» **What is expected**:
Return all the data exactly, keeping the pictures out.
----------
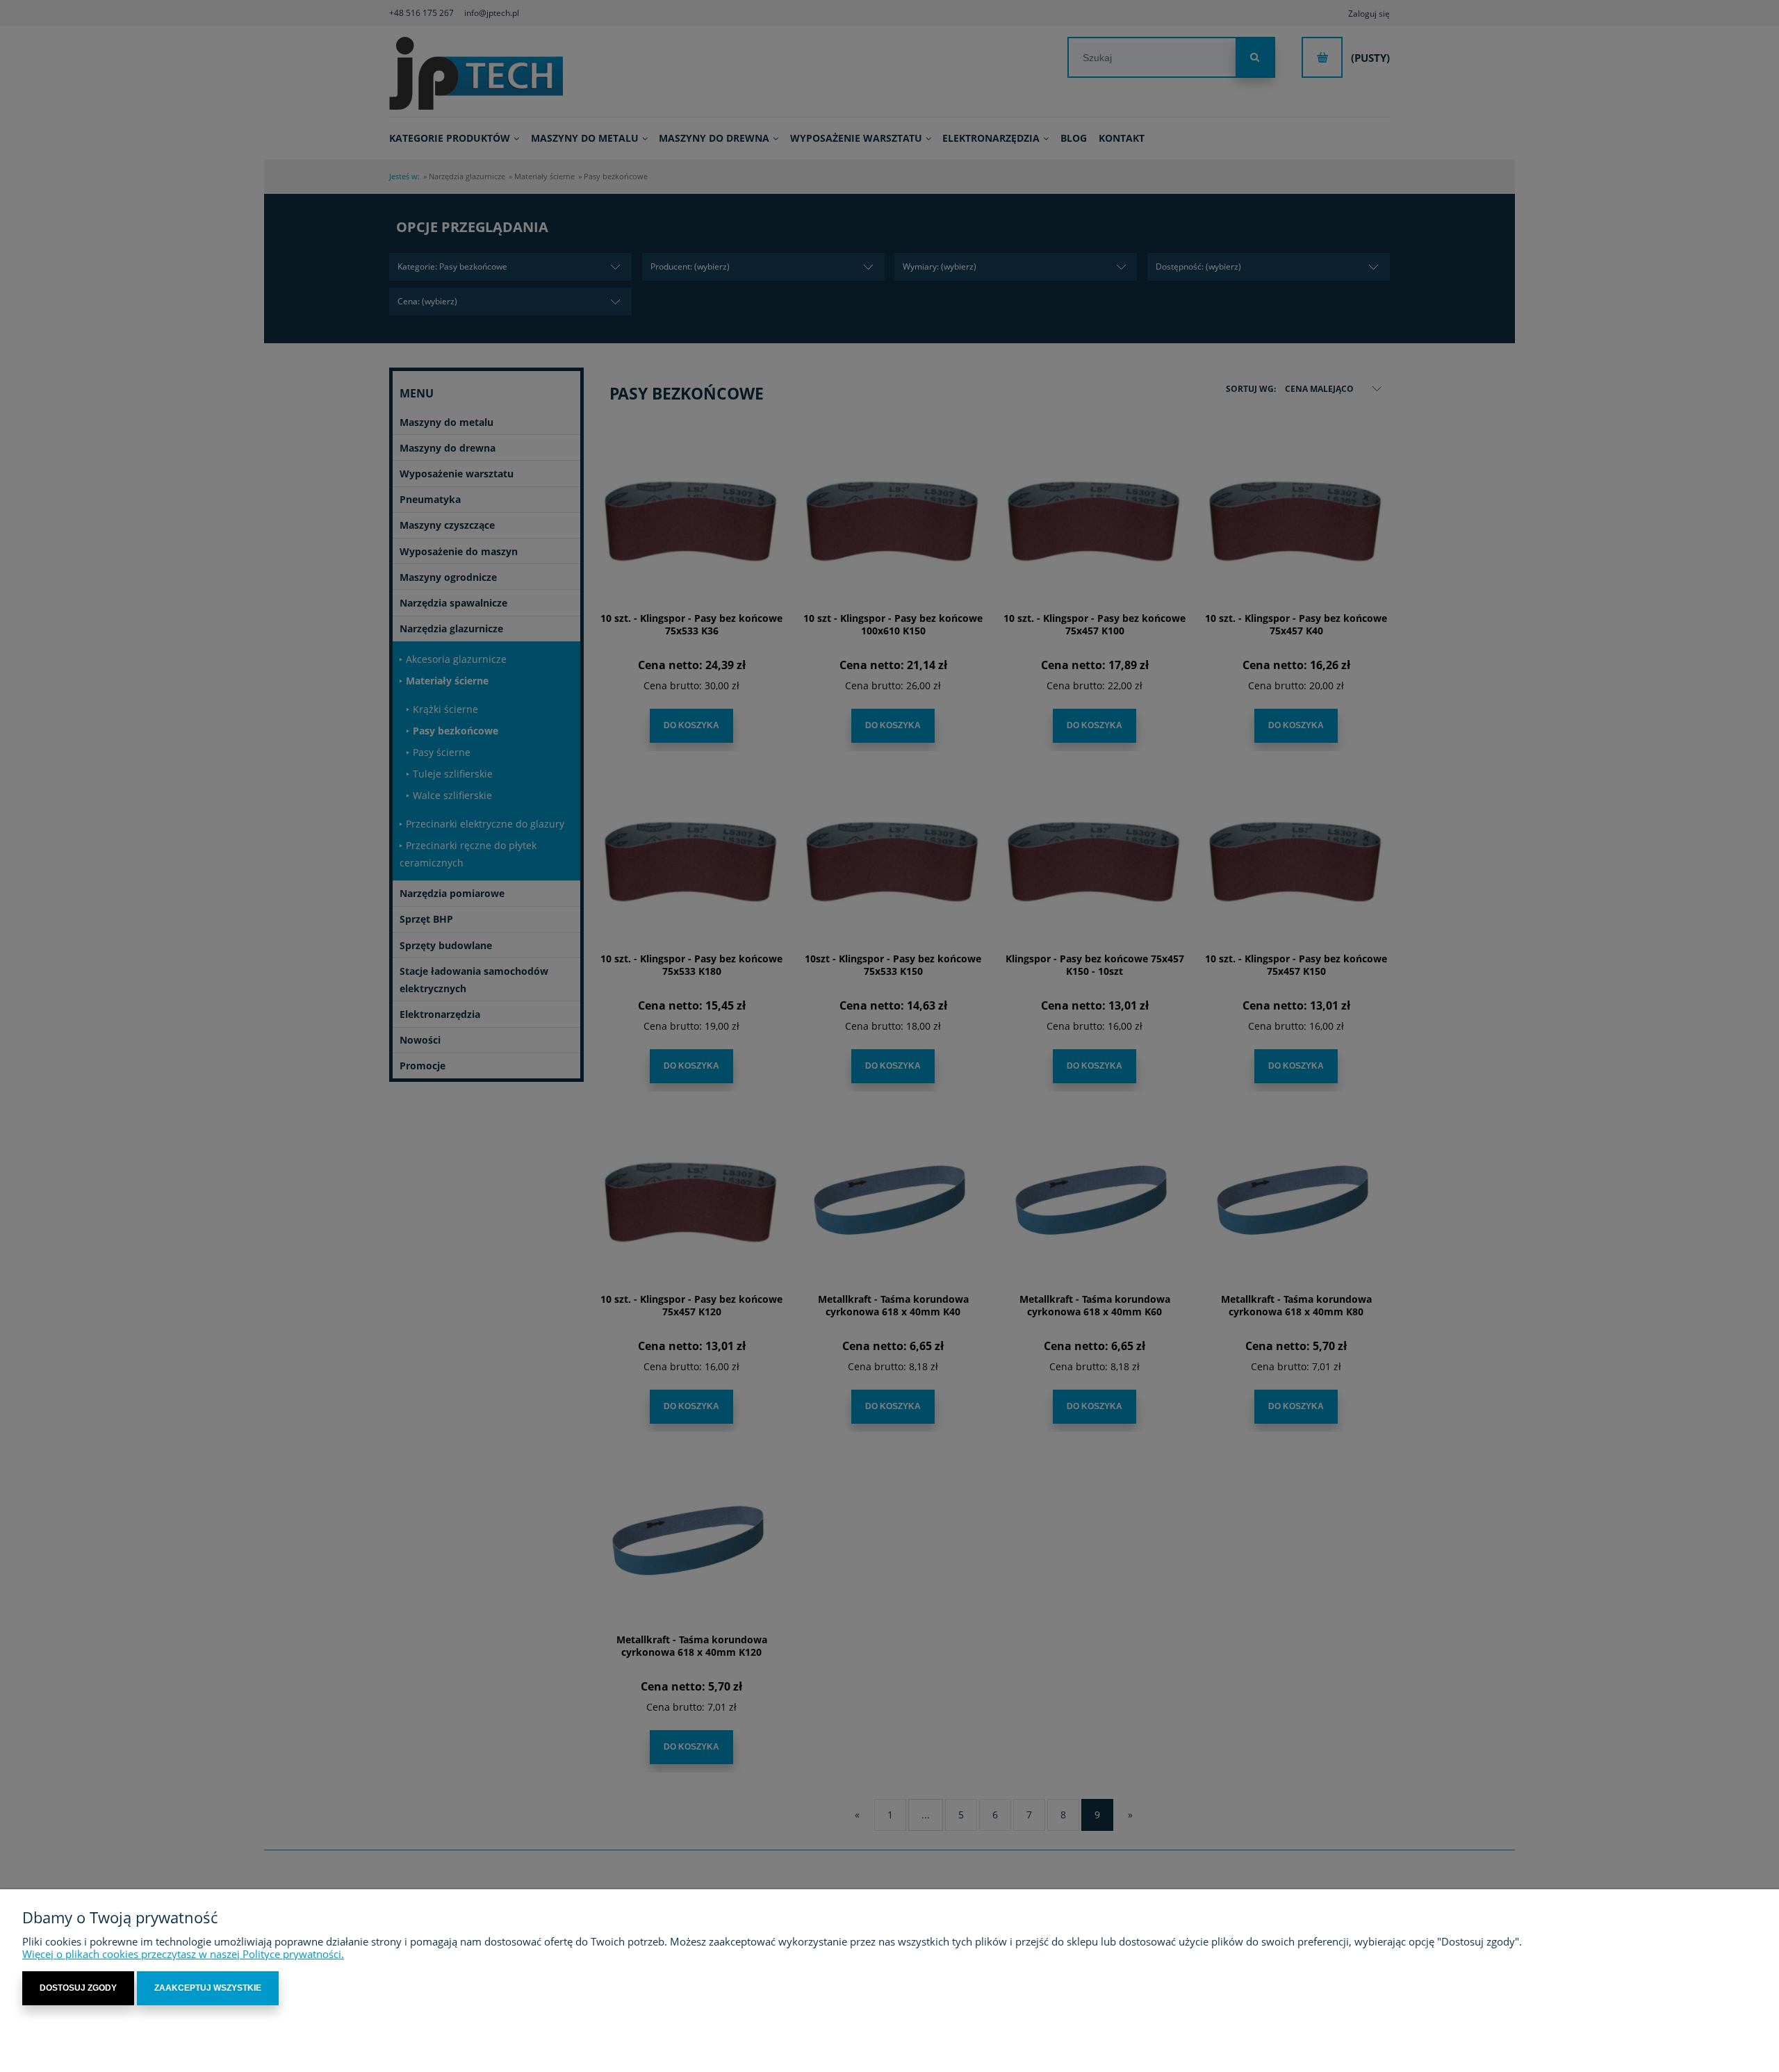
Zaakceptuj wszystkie (207, 1988)
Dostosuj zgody (78, 1988)
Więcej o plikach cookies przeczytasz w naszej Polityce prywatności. (183, 1954)
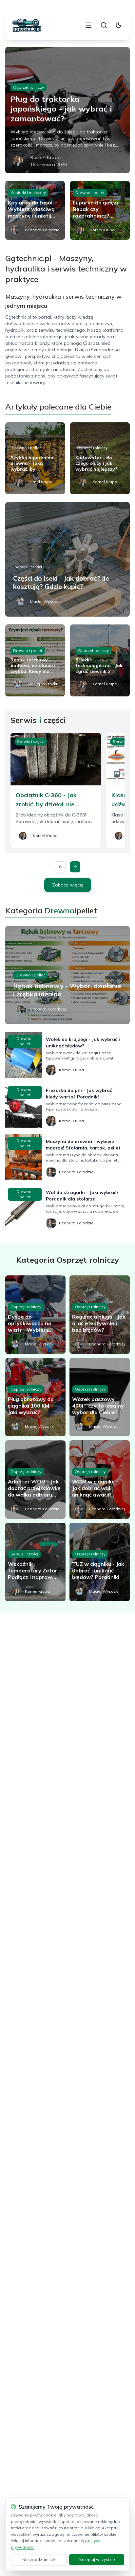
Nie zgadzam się (38, 2559)
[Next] (75, 866)
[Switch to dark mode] (119, 25)
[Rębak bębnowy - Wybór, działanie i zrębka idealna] (67, 975)
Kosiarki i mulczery (28, 192)
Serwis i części (28, 566)
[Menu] (88, 25)
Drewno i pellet (90, 192)
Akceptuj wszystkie (96, 2559)
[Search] (103, 25)
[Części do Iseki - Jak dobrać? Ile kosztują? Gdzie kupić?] (67, 559)
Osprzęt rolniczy (28, 87)
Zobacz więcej (67, 885)
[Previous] (60, 866)
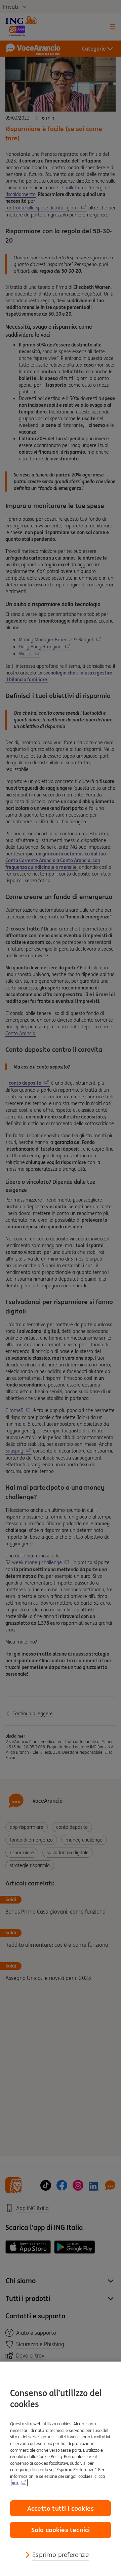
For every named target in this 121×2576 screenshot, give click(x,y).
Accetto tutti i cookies (60, 2508)
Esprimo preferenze (60, 2555)
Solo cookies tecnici (60, 2530)
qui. (15, 2483)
----------
» **Response box**:
Zaakceptuj wszystkie (207, 1988)
Dostosuj zgody (78, 1988)
Więcej o plikach cookies przeczytasz w naszej Polityce prywatności. (183, 1954)
Nie zgadzam się (38, 2559)
[Next] (75, 866)
[Switch to dark mode] (119, 25)
[Rębak bębnowy - Wybór, działanie i zrębka idealna] (67, 975)
Kosiarki i mulczery (28, 192)
Serwis i części (28, 566)
[Menu] (88, 25)
Drewno i pellet (90, 192)
Akceptuj wszystkie (96, 2559)
[Search] (103, 25)
[Części do Iseki - Jak dobrać? Ile kosztują? Gdzie kupić?] (67, 559)
Osprzęt rolniczy (28, 87)
Zobacz więcej (67, 885)
[Previous] (60, 866)
For every named target in this 121×2576 screenshot, give click(x,y).
Accetto tutti i cookies (60, 2508)
Esprimo preferenze (60, 2555)
Solo cookies tecnici (60, 2530)
qui. (15, 2483)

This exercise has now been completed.